Website vs web app: what is the difference?
Most business owners don't care about the technical difference — they care about which one solves their problem. Here's how to tell.

Clients often start a conversation with 'I need a website' and end it describing something that's clearly an app — or vice versa. The vocabulary doesn't really matter. What matters is matching the tool to the job.
A website mostly tells
A website's main job is to communicate. It explains what you do, who you help, where you are, what it costs, and how to get in touch. Visitors read it, scan it, and decide whether to contact you.
Typical website features:
- Homepage, services, about, contact
- Blog or resource articles
- Lead capture forms
- Basic SEO and analytics
- Maybe a booking or quote request form
A web app mostly does
A web app's main job is to help someone perform a task. Users log in, enter data, manage records, see status, and take action. The interface is built around workflows, not marketing.
Typical web app features:
- User accounts and roles (staff, admin, customer)

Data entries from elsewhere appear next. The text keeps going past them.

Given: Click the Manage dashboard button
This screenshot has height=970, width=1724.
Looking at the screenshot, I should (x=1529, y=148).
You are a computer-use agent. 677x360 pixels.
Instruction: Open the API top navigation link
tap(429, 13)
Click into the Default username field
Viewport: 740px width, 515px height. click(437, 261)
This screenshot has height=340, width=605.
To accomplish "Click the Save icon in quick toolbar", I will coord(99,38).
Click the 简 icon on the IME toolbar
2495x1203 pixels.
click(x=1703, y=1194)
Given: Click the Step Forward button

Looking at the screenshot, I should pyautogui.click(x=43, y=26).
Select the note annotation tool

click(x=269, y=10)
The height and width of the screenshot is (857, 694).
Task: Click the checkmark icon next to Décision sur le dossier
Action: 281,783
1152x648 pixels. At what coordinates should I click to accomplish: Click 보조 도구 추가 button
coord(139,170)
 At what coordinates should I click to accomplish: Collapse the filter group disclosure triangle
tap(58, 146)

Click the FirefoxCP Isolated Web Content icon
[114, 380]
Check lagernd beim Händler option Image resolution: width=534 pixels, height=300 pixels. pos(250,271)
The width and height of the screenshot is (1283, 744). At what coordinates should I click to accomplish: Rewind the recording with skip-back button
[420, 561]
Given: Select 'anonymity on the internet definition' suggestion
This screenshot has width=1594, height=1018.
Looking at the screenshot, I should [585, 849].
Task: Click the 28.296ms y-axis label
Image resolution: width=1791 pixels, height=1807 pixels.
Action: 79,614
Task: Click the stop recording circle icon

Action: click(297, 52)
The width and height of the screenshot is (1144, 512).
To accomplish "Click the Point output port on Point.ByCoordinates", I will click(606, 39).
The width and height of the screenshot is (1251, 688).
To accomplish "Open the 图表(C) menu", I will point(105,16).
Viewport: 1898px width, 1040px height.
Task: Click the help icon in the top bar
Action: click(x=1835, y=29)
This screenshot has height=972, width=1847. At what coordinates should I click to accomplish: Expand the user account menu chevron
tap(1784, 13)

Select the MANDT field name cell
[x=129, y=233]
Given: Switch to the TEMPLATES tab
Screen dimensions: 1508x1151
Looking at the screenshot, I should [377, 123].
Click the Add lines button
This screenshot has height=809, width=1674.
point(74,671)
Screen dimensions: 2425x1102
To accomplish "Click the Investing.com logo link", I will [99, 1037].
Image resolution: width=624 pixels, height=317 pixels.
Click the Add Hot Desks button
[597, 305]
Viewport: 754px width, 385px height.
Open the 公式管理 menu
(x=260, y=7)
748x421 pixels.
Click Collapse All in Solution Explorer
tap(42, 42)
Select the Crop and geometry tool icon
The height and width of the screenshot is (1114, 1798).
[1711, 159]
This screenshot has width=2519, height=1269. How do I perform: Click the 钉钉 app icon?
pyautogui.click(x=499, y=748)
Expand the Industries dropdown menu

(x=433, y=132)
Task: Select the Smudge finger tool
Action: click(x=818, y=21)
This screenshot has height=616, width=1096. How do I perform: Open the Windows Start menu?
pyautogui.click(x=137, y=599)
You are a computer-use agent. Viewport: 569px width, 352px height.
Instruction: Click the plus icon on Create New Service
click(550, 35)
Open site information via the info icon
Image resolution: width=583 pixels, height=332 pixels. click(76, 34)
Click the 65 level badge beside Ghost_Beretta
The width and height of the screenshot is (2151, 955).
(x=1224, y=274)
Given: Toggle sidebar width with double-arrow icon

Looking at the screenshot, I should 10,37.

- Database-backed records you can create, view, edit
- Dashboards, lists, filters, and search
- Forms tied to real workflows
- Notifications, reminders, exports
The grey area
Plenty of projects sit in the middle. A restaurant website with a catering inquiry workflow and an admin dashboard. A consultant's marketing site with a private client portal behind a login. These projects benefit from being designed as both: a public-facing site that markets the business, with a focused app behind it that runs the work.
How to choose
- If the goal is to be found and contacted, you need a website.
- If the goal is to make daily work faster or more reliable, you need a web app.
- If the goal is both, build them as one connected project, not two disconnected ones.
Either way, the right starting point is the same: describe the problem in plain language, then design the smallest tool that solves it.